7.1 Service Oriented Computing and Cloud Computing

Participants: Saverio Giallorenzo, Ivan Lanese, Matteo Trentin, Giuseppe De Palma, Gianluigi Zavattaro.

Modern distributed systems face challenges in coordination, resource management, and maintaining consistency across components while ensuring security, performance, and reliability. OLAS contributions focus on developing and refining new programming and architectural paradigms, tools, and platforms to address these challenges, particularly in the context of serverless computing and service orchestration.

Several contributions regard serverless computing and FaaS platforms.
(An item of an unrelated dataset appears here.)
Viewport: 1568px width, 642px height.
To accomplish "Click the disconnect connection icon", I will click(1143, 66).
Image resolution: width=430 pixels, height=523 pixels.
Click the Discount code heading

In particular, we continue the development of the Allocation Priority Policies (APP) language, dedicated to the declarative specification of per-function scheduling policies, e.g., to enforce the allocation of functions on nodes that enjoy low data-access latencies thanks to proximity and connection pooling. In 28, we formalize the semantics of APP to both provide a necessary substrate useful for the application of formal analysis techniques and, as an unambiguous definition of the language, to drive implementations atop different serverless platforms. Another work on APP regards its extension to topology-awareness 26, i.e., allowing scheduling to consider the topological properties of the available computation nodes. Besides scheduling, we also explore the usage of languages for the programming of serverless functions. In 27, we introduce FunLess, a Function-as-a-Service (FaaS) platform tailored for private edge cloud systems. The peculiarity of FunLess is that it leverages the WebAssembly language (Wasm) as compilation target of the functions and, by extension, as their runtime environment. Thanks to Wasm, FunLess can dispense the usage of container technologies for function invocation, providing increased security, isolation, portability, consistent development and deployment, and a reduced memory footprint that allows functions to run on constrained edge devices.
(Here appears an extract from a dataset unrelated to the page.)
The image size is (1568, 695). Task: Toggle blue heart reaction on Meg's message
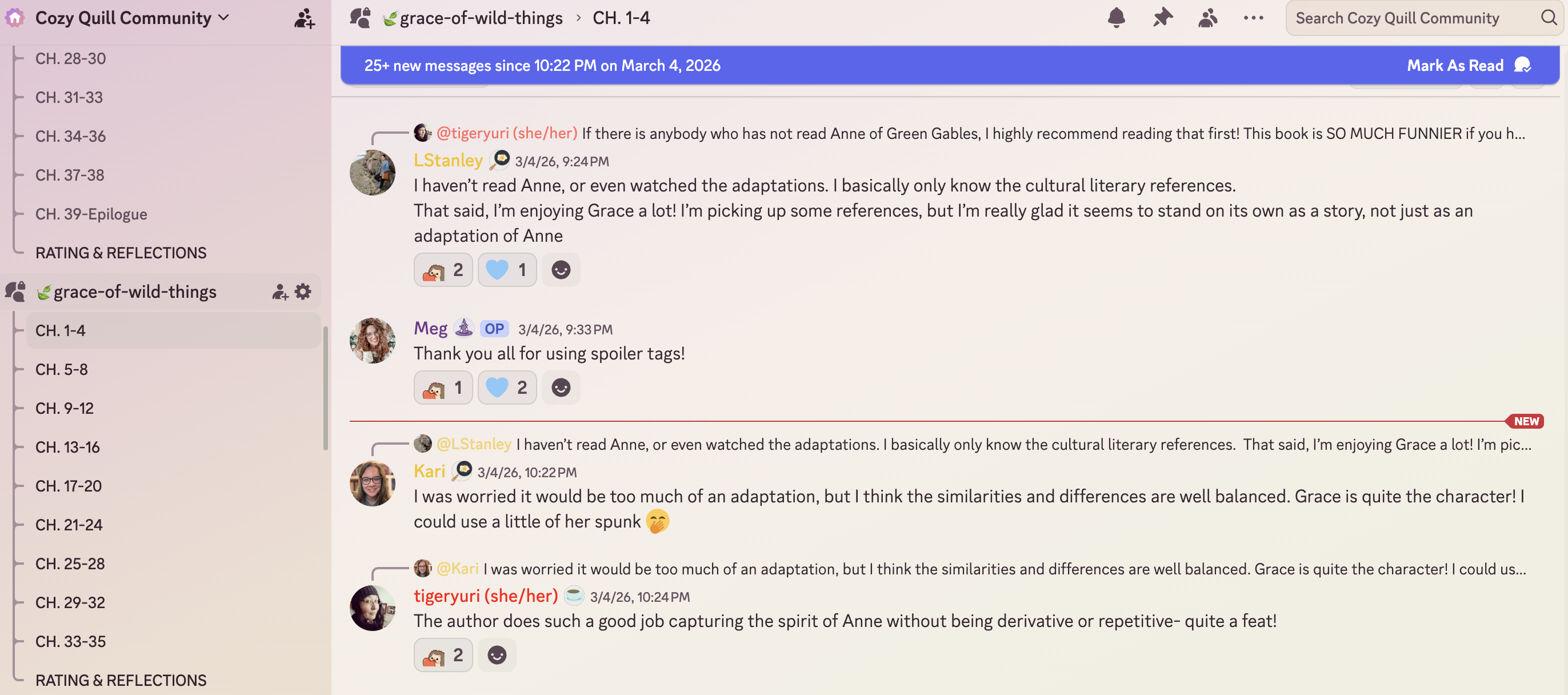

Another important direction in this area regards the development of tools and verification approaches. In 18, we introduce the Jolie Checker Toolchain (JCT), a plugin-based system for ensuring consistency between implementations and architectural designs in microservices written in the Jolie service-oriented language. Looking at Cloud deployments, in 30, we present an integrated approach for the deployment of microservice-based applications using the ABS language, combining architectural modeling with simulation capabilities through tools like Timed SmartDepl and Zephyrus.
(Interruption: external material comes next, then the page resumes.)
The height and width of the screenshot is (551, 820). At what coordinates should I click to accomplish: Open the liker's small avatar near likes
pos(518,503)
Regarding the application of techniques and technologies developed in OLAS, in 25, we apply Choreographic Automata to a healthcare management case study in Italy's Emilia Romagna region. This implementation revealed important insights about the theoretical requirements of the Corinne tool and highlighted areas for future improvement. In 17, we consider the networking domain and advocate, showcasing it with a case study, the use of choreographic programming to define multiparty workflows in software-defined networking, offering advantages like deadlock freedom and elimination of central orchestrator bottlenecks.

7.2 Reversible Computing

Participants: Ivan Lanese, Vikraman Choudhury, Pietro Lami.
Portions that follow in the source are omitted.